Étonnement, les mêmes médias occidentaux qui dénoncent depuis des années les activités des sociétés de mercenaires américaines (Irak, Afghanistan) ou russes (Syrie, Libye) sont globalement restés très silencieux vis-à-vis de la Société SADAT d’Adnan Tanriverdi. Celle-ci a réussi à faire croire à maints observateurs qu’elle se limiterait à proposer des « audits de sécurité » aux gouvernements des pays musulmans, tout en  servant par la même occasion d’intermédiaire entre l’industrie de défense turque et les gouvernements « amis ». Elle propose en réalité de véritables formations militaires « clefs en main » destinées à l’infanterie, aux forces spéciales ou à la marine et l’aviation. Certains analystes qui ont un peu plus fouillé le dossier, notamment au sein de l’opposition turque laïque anti-Erdogan et des pays arabes, assimilent SADAT à une sorte de « Gladio turc » qui pourrait même fomenter un coup d’Etat au profit d’Erdogan si son parti, l’AKP, venait à perdre les prochaines élections législatives. Toujours est-il que « l’indépendance » affichée du groupe SADAT est une farce, sachant qu’en Turquie, rien ne peut se faire dans le domaine régalien sans l’aval des services secrets (MIT), de l’état-major ou de la Gendarmerie, étroitement liés à la Présidence. D’après certains spécialistes, le groupe SADAT serait directement placé sous la coupe du MIT, lequel l’utiliserait sur des fronts stratégiques internes et externes dans le cadre de « covert operations ». Selon une formule chère à l’opposition démocratique et kémaliste turque, Adnan Tanriverdi serait « le plus puissant pistolet à louer du monde islamique » au service d’Erdogan. Celui-ci y voit en fin de compte un précieux instrument de contrôle totalitaire sur le modèle des « Pasdarans » à la turque (Gardiens de la Révolution islamique). 

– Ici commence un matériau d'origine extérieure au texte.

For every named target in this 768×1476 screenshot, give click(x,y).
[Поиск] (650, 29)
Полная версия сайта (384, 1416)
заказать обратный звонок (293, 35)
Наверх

En plus d’avoir formé des combattants islamistes en Syrie, en Libye, en Irak, dans le Caucase ou à Gaza, SADAT a d’ailleurs « efficacement » contribué à l’élimination structurelle et physique de la confrérie islamique modérée de Fettulah Gülen qui aurait été à l’origine du coup d’Etat raté contre le « Rezi » Erdogan en 2015. D’après les services de renseignement de l’OTAN, il y aurait bientôt de nombreuses autres entreprises turques comme celle de SADAT. Mais Adnan Tanriverdi ne se laisse pas impressionner par ses détracteurs de l’opposition turque laïque ou kurde, assimilés à des « ennemis intérieurs ». Il déclare régulièrement  que « la Turquie a besoin de dizaines, voire de centaines d’entreprises comme SADAT, afin de garantir la sécurité, la prospérité et la survie des nations islamiques. » Tout un programme…

* Intitulé « Rapports sur l’utilisation des mercenaires, groupes armés non-étatiques et enfants soldats puis les tortures et trafics d’êtres humains et l’exploitation sexuelles de mineurs » (Réf: A/HRC/39/49).